We will categorise the eligible trials into two groups according to the study types. Group I will include only conventional RCTs. Group II will include specific types of NRS's, which involve quasi-randomised controlled trials (Q-RCTs), non-randomised controlled trials (NRCTs) and double-armed prospective cohort studies (PCS's). This categorisation is based on the Cochrane handbook recommendations,35 and we will examine the ‘actual features’ of study designs rather than ‘labels’ of study designs. Other types of NRS's, such as case–control studies, cross-sectional studies and controlled before-and-after studies, will be excluded. Each group will be assessed and analysed separately (table 1). An independent methodologist (SA) will perform this categorisation.

Table 1.

Type of studies in two groups

Group I Group II
Study types Conventional RCTs
  • Q-RCTs

  • NRCTs

  • PCS's

Assessment Cochrane Collaboration risk of bias tool
  • NRS checklist

  • Cochrane Collaboration

  • NRSMG tool

Analysis
  • Random-effect model (DerSimonian-Laird effect)

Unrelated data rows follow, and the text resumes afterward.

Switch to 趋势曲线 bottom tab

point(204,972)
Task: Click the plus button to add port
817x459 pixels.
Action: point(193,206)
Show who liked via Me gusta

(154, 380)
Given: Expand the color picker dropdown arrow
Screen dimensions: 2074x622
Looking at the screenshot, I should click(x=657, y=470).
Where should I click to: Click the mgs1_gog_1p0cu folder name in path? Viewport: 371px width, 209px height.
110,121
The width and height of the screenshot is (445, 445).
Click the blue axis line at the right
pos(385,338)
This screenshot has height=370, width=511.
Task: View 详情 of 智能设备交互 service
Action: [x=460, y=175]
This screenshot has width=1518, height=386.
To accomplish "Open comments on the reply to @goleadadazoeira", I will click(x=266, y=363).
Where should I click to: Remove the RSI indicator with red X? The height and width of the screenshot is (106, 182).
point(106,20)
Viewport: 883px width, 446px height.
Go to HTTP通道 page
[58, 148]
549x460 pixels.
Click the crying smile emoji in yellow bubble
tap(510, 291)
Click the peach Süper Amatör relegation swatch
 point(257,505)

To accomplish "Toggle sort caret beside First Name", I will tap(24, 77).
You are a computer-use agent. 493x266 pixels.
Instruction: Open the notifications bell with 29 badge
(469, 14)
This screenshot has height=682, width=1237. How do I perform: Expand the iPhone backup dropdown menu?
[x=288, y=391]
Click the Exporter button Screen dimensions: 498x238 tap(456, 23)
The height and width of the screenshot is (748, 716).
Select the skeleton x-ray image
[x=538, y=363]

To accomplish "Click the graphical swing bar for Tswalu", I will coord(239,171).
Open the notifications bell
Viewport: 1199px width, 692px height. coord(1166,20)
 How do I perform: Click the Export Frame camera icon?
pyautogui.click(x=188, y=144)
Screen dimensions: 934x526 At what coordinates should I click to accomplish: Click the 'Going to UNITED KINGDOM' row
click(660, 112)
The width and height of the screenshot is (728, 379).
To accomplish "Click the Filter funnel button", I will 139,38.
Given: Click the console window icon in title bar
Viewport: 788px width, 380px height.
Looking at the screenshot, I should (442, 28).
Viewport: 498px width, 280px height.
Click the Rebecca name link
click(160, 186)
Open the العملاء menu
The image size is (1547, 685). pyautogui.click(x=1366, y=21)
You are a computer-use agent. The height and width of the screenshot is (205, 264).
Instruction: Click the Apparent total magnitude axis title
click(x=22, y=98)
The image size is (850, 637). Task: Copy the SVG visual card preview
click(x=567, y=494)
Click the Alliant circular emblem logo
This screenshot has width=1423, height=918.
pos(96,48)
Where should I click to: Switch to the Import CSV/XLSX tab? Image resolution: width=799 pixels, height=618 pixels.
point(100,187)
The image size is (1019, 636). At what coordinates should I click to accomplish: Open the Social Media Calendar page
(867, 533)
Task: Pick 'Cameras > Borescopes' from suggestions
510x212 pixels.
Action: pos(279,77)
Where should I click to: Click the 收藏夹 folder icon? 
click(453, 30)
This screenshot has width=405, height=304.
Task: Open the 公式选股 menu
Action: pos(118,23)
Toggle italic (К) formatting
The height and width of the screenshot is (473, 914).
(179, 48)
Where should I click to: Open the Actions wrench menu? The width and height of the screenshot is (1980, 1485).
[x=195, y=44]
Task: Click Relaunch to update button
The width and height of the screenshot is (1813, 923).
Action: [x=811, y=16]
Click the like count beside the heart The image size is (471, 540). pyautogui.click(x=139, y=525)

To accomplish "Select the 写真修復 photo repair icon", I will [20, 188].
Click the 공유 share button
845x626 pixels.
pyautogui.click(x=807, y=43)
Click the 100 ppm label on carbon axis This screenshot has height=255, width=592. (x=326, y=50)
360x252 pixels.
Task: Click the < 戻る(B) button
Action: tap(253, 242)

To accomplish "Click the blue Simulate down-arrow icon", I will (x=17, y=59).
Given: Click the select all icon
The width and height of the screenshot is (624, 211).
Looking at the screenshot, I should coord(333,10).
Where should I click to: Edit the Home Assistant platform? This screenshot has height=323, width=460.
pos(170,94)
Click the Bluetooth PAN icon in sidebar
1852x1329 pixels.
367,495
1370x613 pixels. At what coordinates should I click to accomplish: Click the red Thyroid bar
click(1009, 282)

  • Cumulative meta-analysis

Random-effect model (DerSimonian-Laird effect)

non-RCT, non-randomised controlled trials; NRCTs, non-randomised controlled trials; NRSMG, Non-Randomized Study Methods Group; PCS's, double-armed prospective cohort studies; Q-RCTs, quasi-randomised controlled trials; RCT, randomised controlled trials.

Participants

The participants of this study will be 18 years of age or older, and diagnosed with RPC. We will include patients who received surgical resection for PC and exclude patients with borderline resectable (BRPC), locally advanced (LAPC) or metastatic PC (MPC). For any studies covering RPC and other stages of PC, we will extract the data for patients with RPC.

In regard to the definition of resectability status, we will basically follow the NCCN criteria as below.13 However, an accurate definition of BRPC is still not unified among various studies. Therefore, if the definition of BRPC or LAPC is not clear in a certain study, we will check the full text to determine the selection of that study. Here, we present summarised definitions of RPC, BRPC and LAPC according to the NCCN 2015 guidelines. In the actual selection process of articles, a more detailed guideline in NCCN will be applied.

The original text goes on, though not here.